>>>>
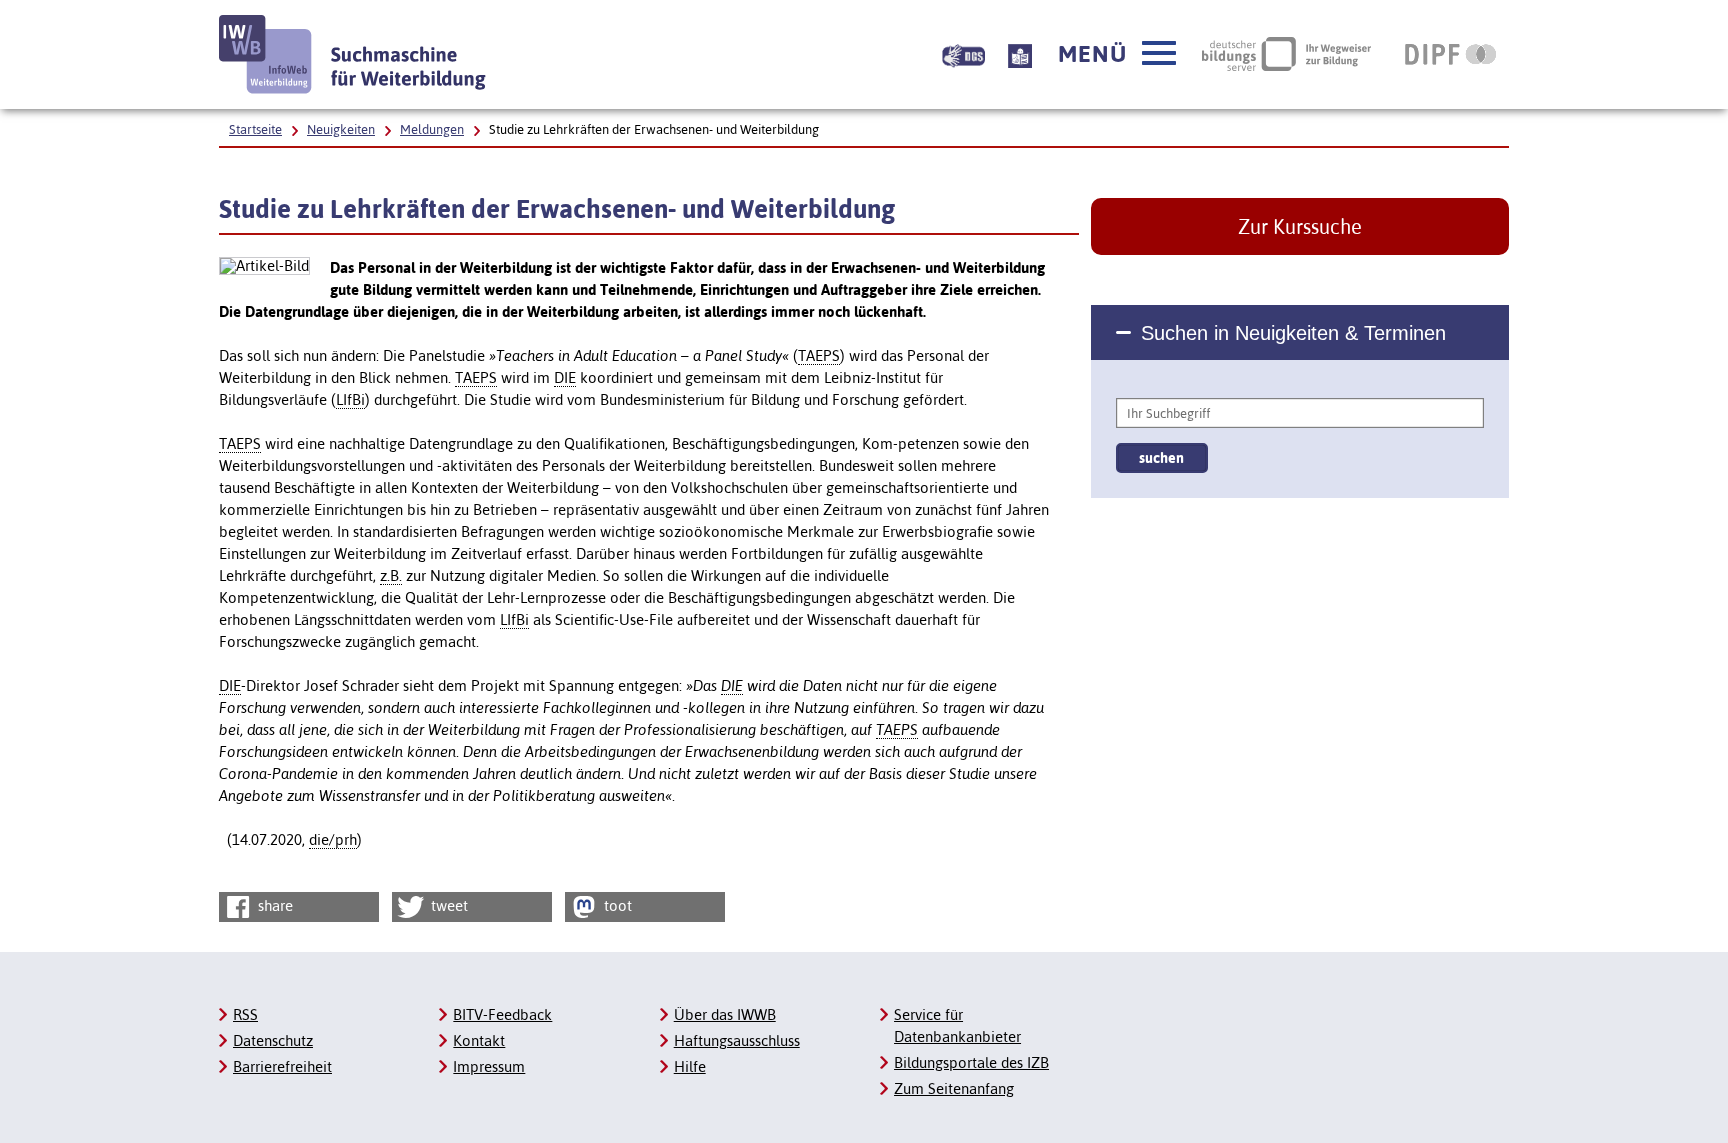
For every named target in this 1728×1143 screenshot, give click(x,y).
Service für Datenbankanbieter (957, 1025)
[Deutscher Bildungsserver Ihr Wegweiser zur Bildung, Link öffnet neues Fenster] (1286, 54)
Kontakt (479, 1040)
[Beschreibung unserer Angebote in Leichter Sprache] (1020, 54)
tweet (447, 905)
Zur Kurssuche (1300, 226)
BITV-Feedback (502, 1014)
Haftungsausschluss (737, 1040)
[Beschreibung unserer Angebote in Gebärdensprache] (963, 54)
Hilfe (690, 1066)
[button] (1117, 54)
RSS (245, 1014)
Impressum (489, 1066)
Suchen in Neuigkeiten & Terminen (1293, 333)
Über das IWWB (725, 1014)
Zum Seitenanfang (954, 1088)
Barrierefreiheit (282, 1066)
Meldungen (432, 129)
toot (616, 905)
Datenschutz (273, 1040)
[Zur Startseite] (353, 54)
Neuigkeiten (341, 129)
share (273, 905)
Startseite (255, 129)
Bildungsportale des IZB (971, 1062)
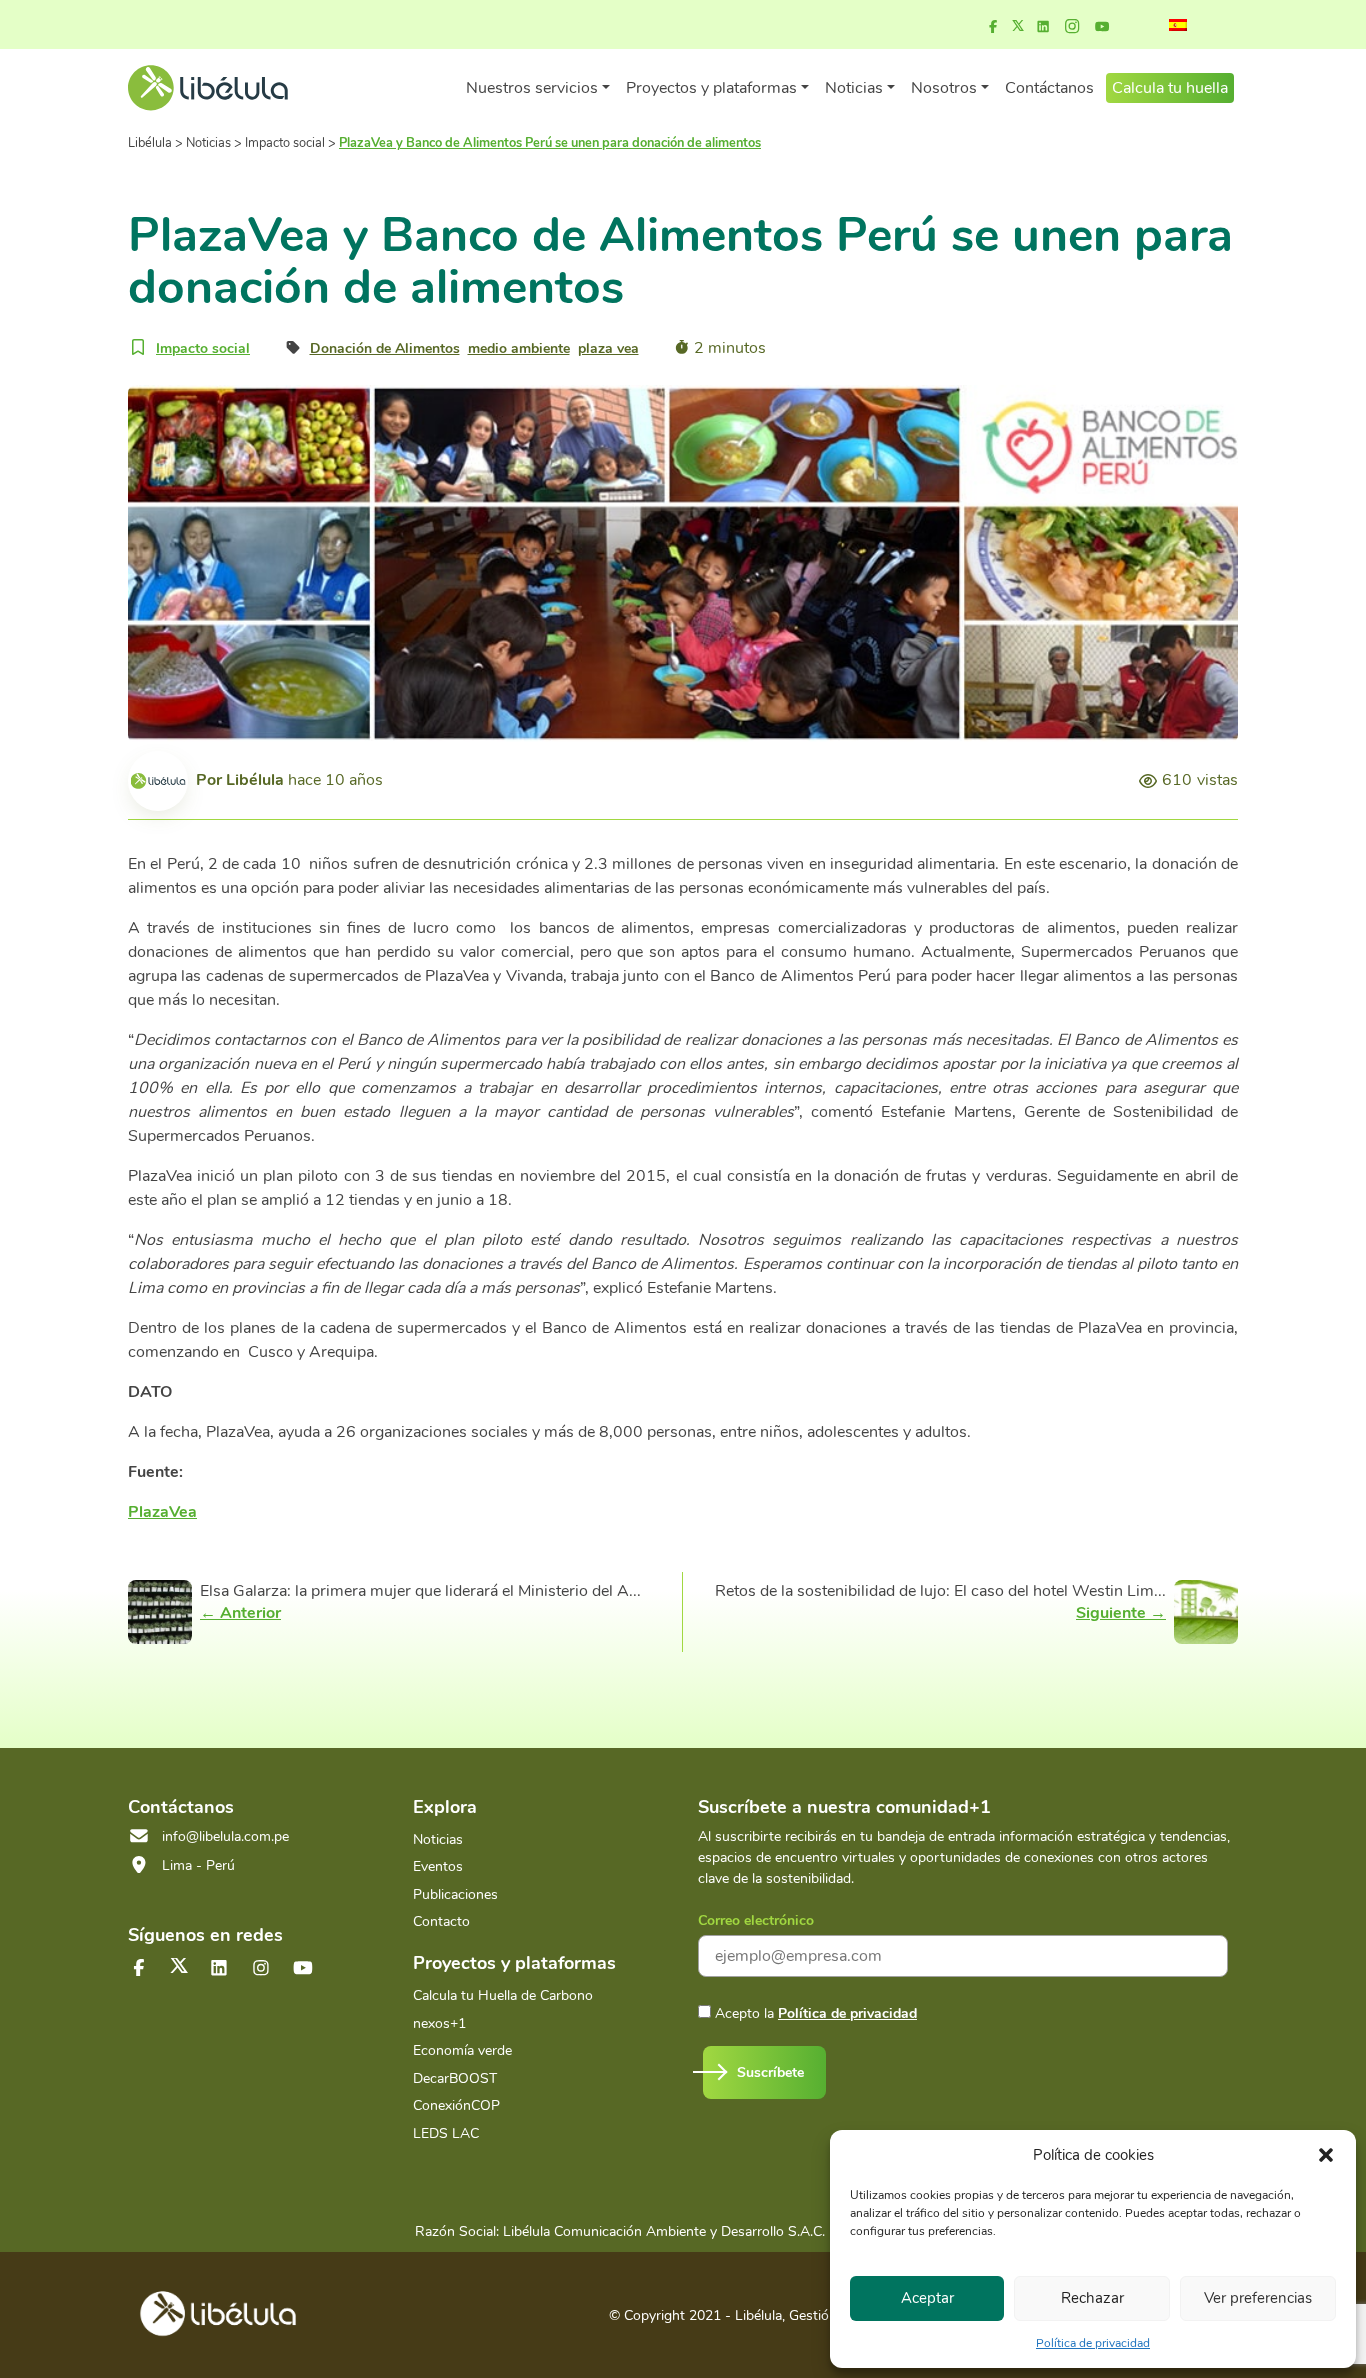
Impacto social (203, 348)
<<<<
Omit all pictures, and repeat exactly the lines from the line containing "Impressum (489, 1066)" through the end of the data.

Impressum (489, 1066)
Suchen in Neuigkeiten & Terminen (1293, 333)
Über das IWWB (725, 1014)
Zum Seitenanfang (954, 1088)
Barrierefreiheit (282, 1066)
Meldungen (432, 129)
toot (616, 905)
Datenschutz (273, 1040)
[Zur Startseite] (353, 54)
Neuigkeiten (341, 129)
share (273, 905)
Startseite (255, 129)
Bildungsportale des IZB (971, 1062)
Impacto social (203, 348)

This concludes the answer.